--- What you need to do ---
In the listing below, count the lines containing the string "will". Reply with that number only.

--- Information given ---
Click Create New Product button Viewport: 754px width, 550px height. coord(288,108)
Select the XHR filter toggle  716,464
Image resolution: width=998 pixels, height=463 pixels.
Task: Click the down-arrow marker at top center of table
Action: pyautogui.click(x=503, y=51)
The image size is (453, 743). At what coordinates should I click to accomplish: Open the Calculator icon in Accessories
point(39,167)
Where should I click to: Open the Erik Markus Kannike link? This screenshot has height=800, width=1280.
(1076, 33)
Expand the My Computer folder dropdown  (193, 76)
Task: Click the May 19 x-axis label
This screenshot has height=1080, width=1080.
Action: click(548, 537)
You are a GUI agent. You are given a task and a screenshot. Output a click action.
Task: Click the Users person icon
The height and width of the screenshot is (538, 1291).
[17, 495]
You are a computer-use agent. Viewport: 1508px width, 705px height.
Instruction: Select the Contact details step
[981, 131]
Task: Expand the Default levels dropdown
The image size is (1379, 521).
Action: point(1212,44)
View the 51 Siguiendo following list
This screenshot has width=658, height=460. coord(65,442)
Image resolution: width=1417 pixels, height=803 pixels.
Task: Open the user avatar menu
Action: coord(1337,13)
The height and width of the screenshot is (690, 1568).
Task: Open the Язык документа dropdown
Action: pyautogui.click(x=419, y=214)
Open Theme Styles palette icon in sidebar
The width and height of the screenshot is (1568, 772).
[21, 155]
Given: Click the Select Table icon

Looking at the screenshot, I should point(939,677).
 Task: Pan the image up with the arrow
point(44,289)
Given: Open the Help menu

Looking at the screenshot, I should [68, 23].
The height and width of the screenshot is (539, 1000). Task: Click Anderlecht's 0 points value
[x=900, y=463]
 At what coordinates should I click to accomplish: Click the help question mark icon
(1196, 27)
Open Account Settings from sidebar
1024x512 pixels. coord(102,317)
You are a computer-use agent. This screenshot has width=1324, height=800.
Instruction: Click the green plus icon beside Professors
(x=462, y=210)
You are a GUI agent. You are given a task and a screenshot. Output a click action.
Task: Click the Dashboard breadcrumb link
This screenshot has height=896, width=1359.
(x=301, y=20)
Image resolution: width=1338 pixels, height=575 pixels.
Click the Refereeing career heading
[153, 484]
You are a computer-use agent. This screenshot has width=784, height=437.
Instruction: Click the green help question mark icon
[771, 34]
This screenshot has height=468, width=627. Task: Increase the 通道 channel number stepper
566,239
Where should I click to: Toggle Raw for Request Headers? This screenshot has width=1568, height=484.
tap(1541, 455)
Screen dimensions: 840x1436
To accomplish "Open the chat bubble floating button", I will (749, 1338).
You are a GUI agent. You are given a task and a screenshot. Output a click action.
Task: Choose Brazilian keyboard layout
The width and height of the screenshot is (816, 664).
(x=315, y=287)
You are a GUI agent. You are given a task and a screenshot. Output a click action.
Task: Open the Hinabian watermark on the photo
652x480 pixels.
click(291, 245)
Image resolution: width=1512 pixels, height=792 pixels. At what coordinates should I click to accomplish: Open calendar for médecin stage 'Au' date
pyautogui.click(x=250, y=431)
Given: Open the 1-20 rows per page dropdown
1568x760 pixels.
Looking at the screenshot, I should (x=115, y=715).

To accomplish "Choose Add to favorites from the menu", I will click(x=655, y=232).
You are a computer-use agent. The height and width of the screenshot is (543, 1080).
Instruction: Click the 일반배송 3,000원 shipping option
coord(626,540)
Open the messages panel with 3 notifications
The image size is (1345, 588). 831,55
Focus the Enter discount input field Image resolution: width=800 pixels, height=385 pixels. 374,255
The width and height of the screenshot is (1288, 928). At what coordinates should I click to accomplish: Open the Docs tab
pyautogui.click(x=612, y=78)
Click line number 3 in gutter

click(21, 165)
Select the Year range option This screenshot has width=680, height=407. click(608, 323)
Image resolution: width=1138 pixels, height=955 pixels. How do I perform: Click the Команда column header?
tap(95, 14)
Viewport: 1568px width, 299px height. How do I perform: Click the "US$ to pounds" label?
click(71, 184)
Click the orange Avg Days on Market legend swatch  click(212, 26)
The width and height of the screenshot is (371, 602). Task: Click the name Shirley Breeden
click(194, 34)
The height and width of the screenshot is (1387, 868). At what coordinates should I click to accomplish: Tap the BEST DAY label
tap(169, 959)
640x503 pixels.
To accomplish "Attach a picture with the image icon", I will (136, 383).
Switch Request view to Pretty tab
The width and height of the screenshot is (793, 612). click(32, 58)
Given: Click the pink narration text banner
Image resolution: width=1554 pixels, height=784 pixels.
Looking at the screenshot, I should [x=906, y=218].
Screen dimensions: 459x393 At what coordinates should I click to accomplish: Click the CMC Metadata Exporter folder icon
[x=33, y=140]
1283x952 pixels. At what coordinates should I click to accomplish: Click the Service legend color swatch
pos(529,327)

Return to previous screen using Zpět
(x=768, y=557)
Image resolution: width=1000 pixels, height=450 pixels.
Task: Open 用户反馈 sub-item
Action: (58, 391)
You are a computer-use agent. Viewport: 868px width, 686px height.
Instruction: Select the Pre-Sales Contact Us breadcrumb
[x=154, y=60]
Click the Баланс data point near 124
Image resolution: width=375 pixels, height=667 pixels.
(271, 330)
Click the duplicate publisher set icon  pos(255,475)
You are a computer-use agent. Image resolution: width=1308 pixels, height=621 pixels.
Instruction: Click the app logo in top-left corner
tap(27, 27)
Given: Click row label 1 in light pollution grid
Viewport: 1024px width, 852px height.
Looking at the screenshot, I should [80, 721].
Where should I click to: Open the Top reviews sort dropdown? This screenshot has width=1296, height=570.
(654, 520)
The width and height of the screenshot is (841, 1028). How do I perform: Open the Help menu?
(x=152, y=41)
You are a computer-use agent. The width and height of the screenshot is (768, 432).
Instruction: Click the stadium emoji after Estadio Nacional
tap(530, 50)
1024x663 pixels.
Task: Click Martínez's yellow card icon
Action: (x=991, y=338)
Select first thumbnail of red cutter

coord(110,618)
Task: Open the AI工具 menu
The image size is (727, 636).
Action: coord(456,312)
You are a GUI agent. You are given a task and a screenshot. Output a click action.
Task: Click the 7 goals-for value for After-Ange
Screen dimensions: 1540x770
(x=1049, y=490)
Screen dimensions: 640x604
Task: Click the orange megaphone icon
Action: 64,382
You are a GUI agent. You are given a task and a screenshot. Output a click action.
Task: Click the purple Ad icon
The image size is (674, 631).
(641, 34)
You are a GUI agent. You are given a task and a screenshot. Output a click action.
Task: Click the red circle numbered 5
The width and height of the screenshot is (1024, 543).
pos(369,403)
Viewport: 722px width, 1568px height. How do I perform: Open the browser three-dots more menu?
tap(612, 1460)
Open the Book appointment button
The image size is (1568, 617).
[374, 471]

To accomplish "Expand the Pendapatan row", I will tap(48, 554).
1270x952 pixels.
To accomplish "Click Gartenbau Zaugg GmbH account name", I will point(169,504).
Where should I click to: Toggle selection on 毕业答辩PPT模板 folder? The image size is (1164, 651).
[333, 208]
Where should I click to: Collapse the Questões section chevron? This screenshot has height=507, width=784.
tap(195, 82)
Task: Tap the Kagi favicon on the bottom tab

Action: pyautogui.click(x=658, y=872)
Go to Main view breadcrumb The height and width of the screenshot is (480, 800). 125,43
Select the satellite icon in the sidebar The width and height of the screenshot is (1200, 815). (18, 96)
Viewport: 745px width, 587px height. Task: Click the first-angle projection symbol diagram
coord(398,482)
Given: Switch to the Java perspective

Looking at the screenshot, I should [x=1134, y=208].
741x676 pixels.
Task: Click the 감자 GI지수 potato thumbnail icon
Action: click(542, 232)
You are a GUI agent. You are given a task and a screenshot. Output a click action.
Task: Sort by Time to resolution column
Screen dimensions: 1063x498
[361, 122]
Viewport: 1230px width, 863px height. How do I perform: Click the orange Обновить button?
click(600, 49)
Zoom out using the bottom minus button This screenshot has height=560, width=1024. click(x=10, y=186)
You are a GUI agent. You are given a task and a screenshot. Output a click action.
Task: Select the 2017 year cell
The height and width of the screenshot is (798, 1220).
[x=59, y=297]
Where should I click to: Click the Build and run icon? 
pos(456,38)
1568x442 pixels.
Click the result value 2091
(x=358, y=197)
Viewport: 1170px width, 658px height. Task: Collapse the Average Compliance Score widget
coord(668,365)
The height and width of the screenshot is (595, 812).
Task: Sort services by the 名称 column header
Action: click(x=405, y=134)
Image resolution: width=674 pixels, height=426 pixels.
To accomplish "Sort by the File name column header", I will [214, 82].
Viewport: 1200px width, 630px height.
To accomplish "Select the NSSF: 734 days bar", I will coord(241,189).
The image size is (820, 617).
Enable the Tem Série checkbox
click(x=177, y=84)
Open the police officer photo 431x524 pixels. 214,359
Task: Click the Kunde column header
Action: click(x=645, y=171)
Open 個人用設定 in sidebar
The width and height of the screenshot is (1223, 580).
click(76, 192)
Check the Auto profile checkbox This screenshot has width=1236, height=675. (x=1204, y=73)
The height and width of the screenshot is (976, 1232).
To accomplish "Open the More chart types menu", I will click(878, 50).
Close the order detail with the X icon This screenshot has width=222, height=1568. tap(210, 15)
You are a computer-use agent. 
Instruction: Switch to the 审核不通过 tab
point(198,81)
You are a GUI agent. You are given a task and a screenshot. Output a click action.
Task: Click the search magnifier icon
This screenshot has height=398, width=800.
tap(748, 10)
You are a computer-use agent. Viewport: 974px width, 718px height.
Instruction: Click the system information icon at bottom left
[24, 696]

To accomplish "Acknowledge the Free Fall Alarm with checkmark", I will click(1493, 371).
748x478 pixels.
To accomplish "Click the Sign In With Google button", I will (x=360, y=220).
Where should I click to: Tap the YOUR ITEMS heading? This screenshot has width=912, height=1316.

--- Written reply ---
10